If you want to subscribe to iLook China, there is a “Subscribe” button at the top of the screen in the menu bar.


The History of Organized Crime in China — Part 3/5

November 18, 2010

In a short period, the Green Gang changed from an old fashioned Northern Chinese group of sworn brothers into one of the most powerful criminal organizations in the world.

At the center of the Green Gang’s metamorphosis was one man. His name was Du Yue-sheng. Du grew up an orphan and illiterate near Shanghai.

When Du was fourteen, he arrived in Shanghai and spent the money he earned on opium and women. In 1910, Du was sworn into the Green Gang.

Du lived and worked out of the French Concession in Shanghai where the police were the criminals.

In 1924, Du had an opportunity to become the leader of the Green Gang when the current leader, Wong, had the son of a powerful warlord beaten. The warlord then had Wong arrested and tossed in prison.

Du paid the warlord to free Wong, who then owed Du a debt of gratitude. From that day on, Du controlled the Green Gang.

 

In 1927, General Chiang Kai-shek made a deal with the Triad Du controlled to destroy the Communists in Shanghai who were organizing labor unions.
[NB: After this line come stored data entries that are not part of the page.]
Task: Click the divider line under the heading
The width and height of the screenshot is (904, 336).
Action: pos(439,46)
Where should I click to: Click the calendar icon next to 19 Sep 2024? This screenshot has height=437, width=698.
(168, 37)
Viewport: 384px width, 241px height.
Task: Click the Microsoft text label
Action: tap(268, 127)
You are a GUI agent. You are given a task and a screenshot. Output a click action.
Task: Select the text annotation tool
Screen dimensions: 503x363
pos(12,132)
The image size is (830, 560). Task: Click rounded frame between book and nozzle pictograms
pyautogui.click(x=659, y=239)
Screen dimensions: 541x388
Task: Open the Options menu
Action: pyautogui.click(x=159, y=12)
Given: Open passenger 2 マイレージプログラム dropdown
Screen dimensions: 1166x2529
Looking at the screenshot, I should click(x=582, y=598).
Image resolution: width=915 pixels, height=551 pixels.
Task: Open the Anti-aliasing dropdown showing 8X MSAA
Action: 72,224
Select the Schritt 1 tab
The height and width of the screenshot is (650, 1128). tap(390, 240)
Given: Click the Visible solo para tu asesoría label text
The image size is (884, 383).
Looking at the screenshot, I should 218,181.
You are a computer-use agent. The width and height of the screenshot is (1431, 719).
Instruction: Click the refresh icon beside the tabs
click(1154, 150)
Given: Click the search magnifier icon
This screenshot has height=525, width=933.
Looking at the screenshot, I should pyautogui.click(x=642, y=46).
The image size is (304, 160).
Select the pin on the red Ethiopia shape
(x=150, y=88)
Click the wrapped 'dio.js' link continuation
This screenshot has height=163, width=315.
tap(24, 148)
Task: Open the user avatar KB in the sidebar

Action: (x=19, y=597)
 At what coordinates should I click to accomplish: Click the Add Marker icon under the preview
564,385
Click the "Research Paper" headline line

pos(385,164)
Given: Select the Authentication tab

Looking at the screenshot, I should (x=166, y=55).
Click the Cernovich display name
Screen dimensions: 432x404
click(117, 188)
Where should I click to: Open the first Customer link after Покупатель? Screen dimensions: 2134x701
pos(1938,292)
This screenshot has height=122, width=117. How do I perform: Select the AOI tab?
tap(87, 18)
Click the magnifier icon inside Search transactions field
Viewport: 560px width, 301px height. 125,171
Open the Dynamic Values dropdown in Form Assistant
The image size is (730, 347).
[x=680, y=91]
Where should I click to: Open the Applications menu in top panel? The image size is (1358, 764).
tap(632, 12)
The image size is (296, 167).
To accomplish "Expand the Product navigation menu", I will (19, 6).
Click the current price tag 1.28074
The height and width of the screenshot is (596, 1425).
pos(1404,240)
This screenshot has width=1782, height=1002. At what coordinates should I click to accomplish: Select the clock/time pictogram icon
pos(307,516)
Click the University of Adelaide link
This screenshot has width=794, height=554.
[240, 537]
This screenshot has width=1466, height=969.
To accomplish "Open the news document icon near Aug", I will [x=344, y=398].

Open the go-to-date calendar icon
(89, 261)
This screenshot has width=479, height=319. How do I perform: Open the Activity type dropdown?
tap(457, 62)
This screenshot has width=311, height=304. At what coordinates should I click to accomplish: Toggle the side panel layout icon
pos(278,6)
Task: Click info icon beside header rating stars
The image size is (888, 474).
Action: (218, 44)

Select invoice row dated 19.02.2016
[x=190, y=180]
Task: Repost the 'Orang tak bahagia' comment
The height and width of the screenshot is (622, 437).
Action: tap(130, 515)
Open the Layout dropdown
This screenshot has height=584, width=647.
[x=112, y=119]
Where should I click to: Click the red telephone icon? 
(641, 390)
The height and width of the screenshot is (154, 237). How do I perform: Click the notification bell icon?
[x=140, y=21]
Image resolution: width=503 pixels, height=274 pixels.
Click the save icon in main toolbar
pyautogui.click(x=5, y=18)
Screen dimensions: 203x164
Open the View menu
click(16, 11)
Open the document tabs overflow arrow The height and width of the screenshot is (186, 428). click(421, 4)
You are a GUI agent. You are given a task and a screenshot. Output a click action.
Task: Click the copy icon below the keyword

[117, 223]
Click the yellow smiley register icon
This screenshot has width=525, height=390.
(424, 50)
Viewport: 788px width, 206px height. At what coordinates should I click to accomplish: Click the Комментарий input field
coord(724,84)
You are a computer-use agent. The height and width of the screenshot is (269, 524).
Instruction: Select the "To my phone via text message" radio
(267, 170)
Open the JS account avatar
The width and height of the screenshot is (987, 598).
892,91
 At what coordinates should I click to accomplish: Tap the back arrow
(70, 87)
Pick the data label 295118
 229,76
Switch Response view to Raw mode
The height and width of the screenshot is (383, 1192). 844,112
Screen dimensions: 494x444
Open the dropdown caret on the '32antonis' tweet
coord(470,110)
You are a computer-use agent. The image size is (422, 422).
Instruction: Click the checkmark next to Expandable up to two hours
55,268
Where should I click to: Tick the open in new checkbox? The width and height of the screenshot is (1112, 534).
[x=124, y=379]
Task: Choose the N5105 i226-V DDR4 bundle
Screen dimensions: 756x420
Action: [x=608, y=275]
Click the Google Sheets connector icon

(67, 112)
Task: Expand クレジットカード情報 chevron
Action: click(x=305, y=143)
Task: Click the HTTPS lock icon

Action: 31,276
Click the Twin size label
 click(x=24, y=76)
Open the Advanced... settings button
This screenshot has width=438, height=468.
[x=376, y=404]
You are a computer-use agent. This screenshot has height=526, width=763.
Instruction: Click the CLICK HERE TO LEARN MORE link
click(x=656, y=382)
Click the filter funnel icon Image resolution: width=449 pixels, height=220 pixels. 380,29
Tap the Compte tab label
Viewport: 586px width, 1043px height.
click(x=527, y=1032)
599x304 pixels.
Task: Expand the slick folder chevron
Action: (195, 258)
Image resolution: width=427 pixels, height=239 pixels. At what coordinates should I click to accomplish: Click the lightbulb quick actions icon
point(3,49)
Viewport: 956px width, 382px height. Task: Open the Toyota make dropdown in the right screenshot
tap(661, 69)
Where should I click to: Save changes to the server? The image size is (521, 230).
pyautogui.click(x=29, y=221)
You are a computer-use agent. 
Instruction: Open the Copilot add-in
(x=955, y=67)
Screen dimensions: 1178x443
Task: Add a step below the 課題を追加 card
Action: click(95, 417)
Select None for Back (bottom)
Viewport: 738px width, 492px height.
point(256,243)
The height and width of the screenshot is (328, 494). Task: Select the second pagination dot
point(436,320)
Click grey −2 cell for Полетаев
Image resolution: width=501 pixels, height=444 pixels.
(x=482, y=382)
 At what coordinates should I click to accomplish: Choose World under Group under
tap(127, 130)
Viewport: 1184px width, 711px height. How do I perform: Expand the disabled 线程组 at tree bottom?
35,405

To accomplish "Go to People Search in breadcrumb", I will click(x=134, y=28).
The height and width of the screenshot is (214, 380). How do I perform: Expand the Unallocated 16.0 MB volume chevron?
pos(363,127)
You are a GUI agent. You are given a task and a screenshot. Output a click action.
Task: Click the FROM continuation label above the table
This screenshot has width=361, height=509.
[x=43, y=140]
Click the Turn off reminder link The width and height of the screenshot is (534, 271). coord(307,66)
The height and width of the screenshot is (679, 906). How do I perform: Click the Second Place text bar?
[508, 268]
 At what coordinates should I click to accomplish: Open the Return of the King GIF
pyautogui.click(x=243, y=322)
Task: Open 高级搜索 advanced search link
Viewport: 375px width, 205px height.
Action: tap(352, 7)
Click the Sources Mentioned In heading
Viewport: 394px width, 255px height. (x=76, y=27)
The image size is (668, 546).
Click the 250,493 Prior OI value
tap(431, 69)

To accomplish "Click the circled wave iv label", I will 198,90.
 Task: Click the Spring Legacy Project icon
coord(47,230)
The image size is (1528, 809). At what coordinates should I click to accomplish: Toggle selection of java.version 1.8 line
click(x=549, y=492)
Frederick Wakeman, a historian at the University of California-Berkeley says that Du was threatened with the possibility of a Communist victory.

Thousands of Green Gang members went after the Communists to shoot and behead as many as possible. Within hours, at least five thousand Communists had been executed.

As a reward, Chiang Kai-shek made Du a general in the Nationalist Army. Du’s public image became one of respectability while he maintained an iron control over Shanghai and the Green Gang.

For Chiang Kai-shek, the alliance with Du and the Green Gang became a useful way to raise money from Shanghai’s wealthy families.

Du was also in charge of the agency to stop the opium trade in Shanghai and he controlled the drugs seized by the Nationalists, which he would sell making a huge profit.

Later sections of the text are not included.